** begin Provided records **
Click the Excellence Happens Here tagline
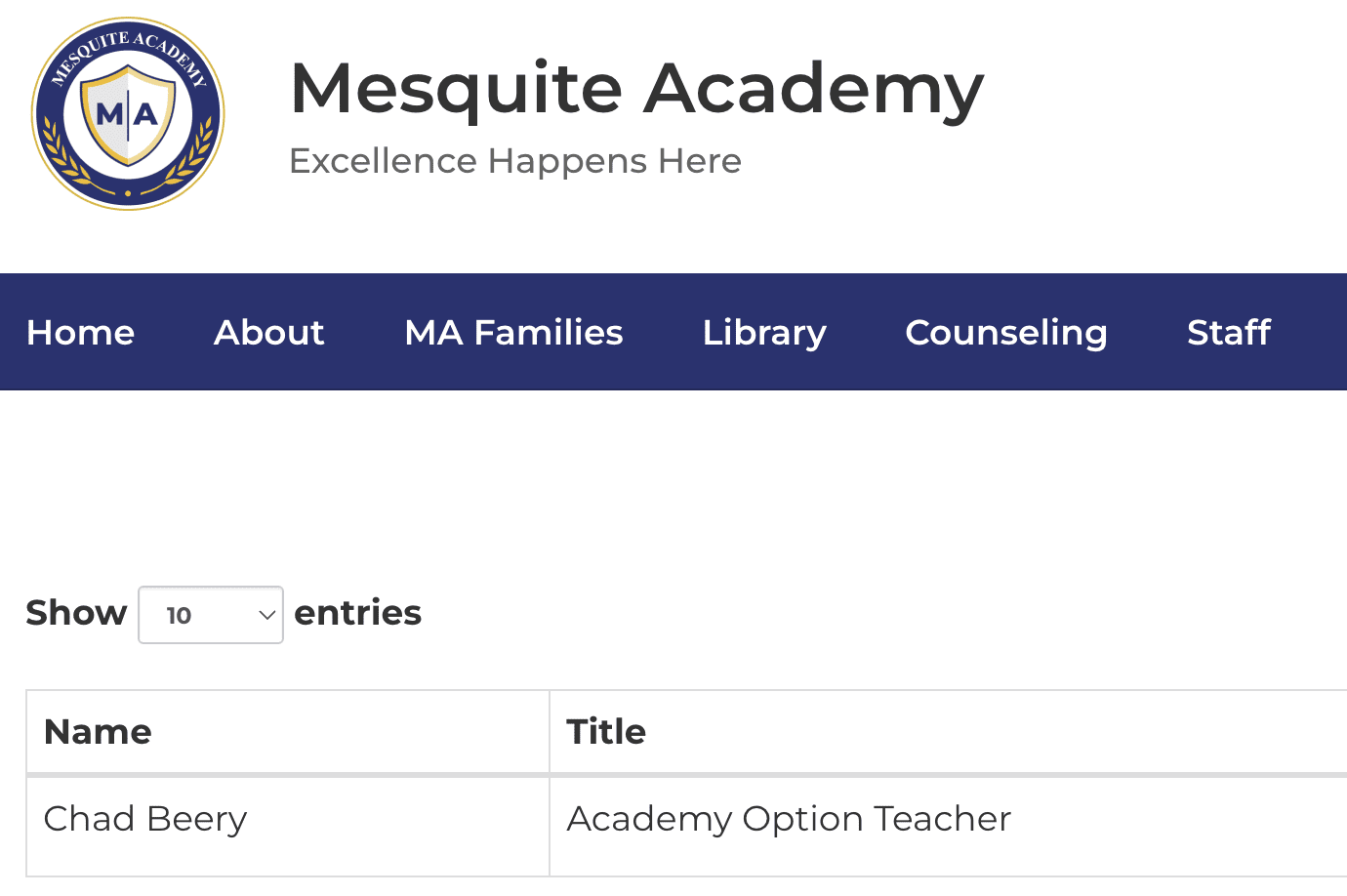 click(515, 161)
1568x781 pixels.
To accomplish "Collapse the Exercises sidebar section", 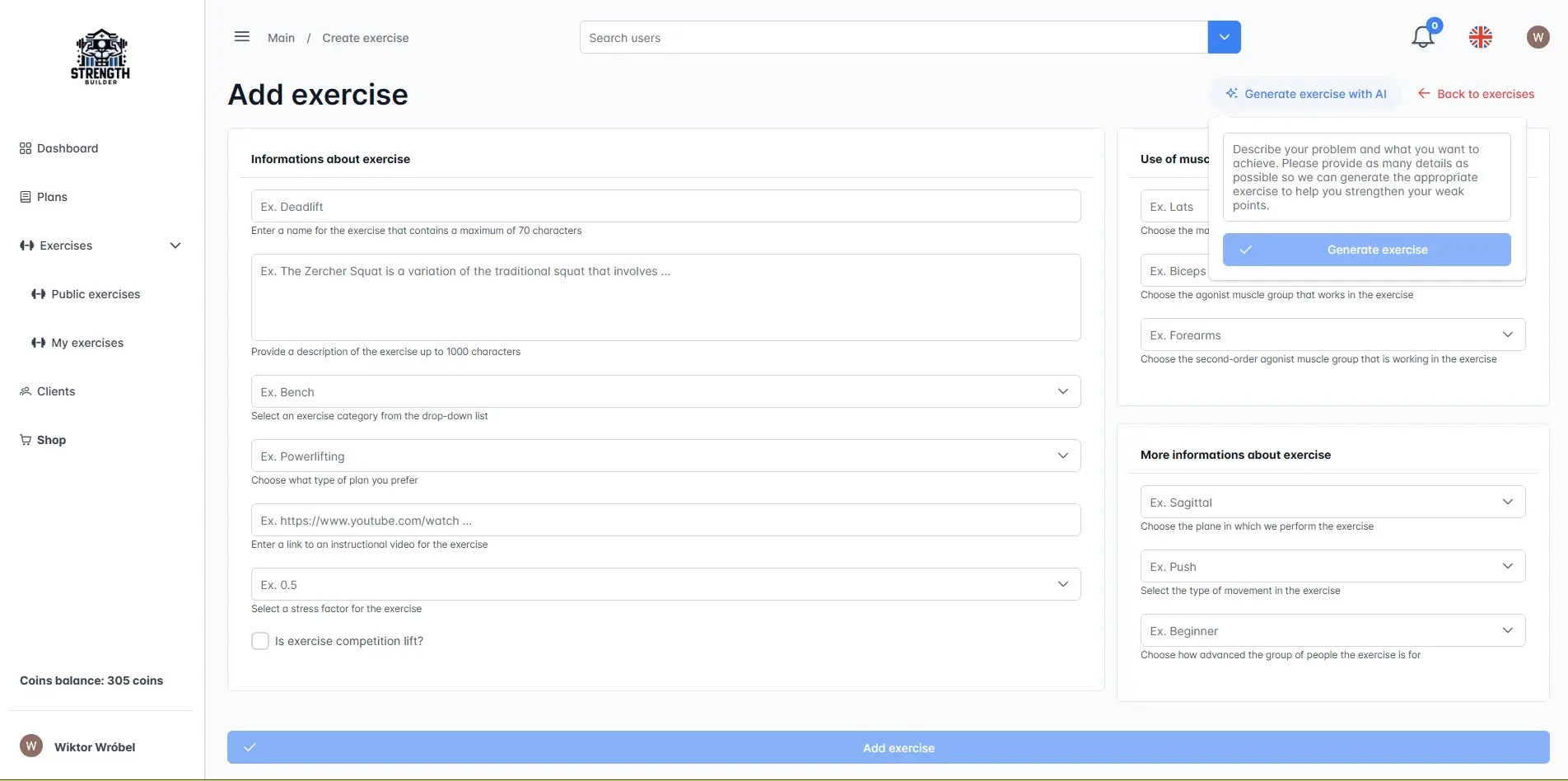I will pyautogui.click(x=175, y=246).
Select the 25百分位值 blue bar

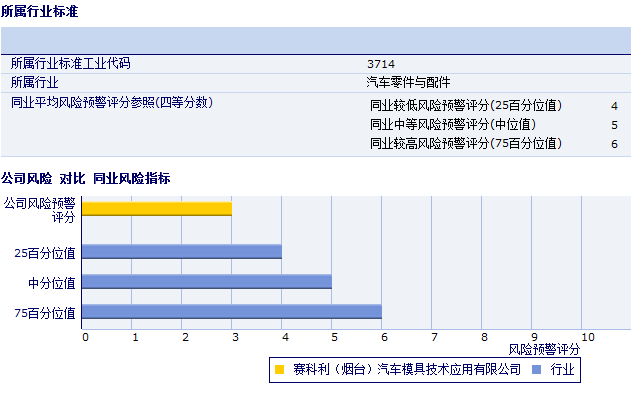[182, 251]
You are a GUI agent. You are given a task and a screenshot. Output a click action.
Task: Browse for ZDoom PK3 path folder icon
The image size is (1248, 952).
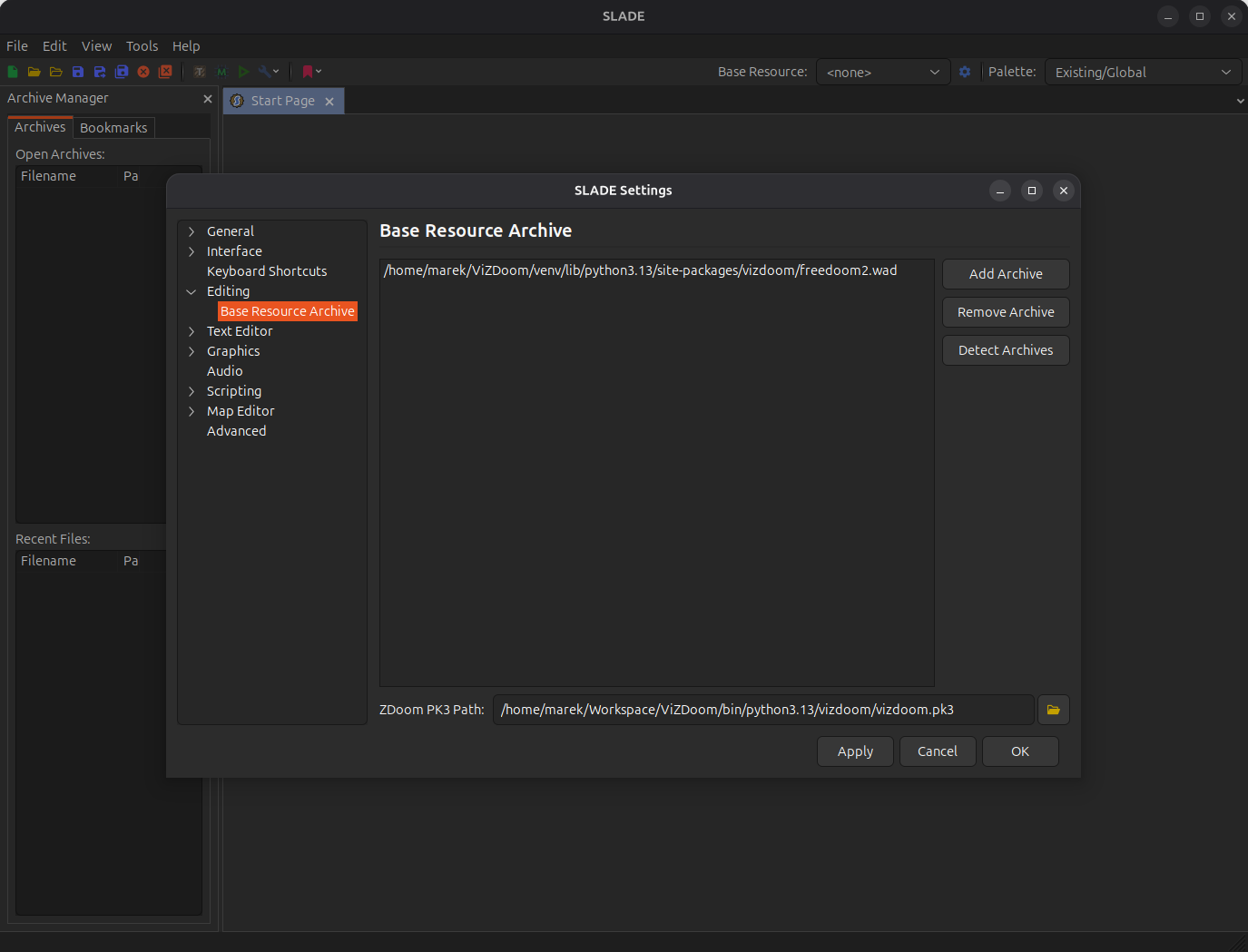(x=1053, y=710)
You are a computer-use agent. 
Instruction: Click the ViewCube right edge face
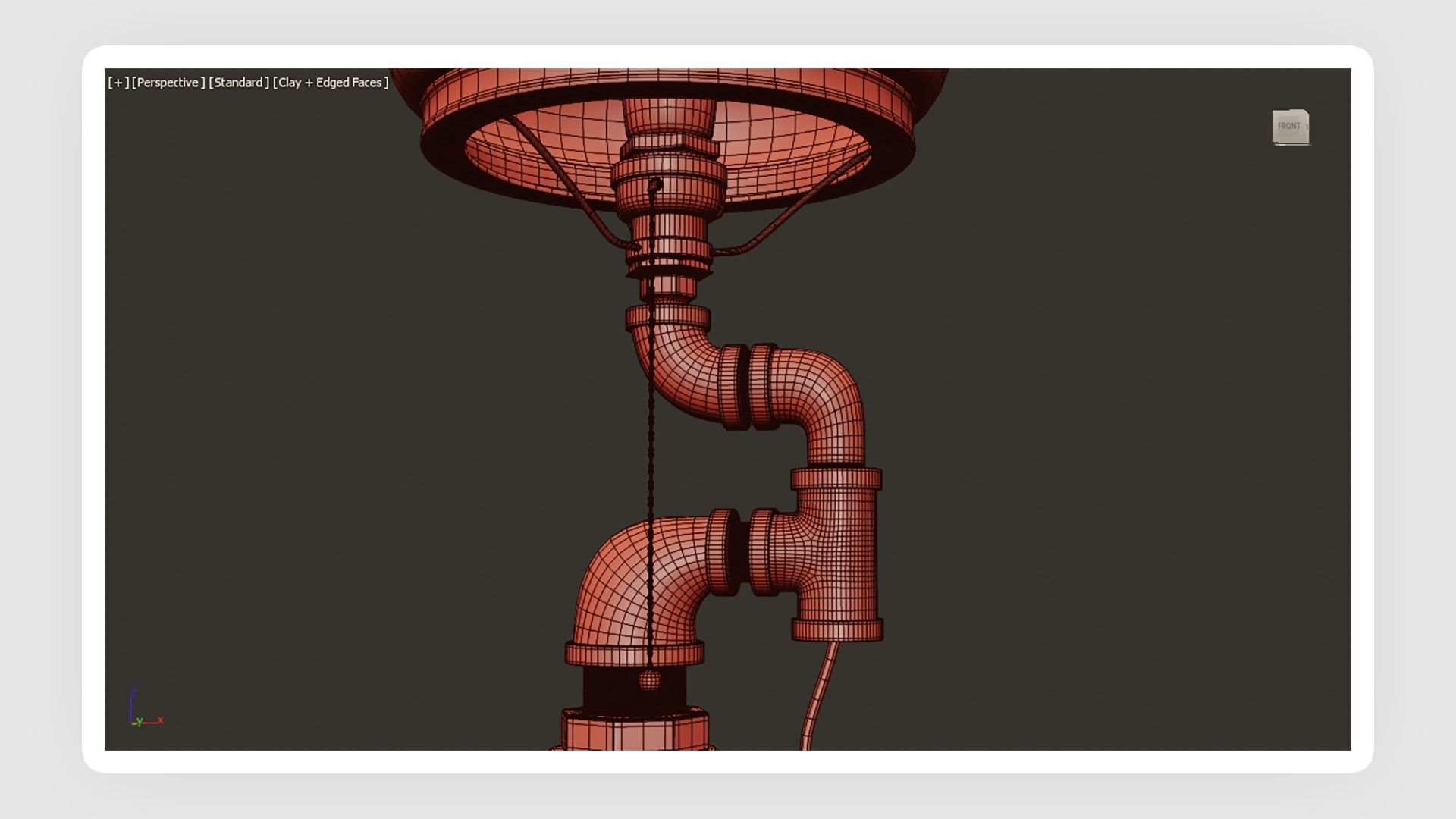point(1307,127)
** end Provided records **
Rewrite the stretch from the line containing "You are a computer-use agent." through the end of the rows, swapping "right edge face" for "left edge face" and keeping everything else the same. Omit the pictures from your answer.

» **Result of the exercise**:
You are a computer-use agent. 
Instruction: Click the ViewCube left edge face
point(1307,127)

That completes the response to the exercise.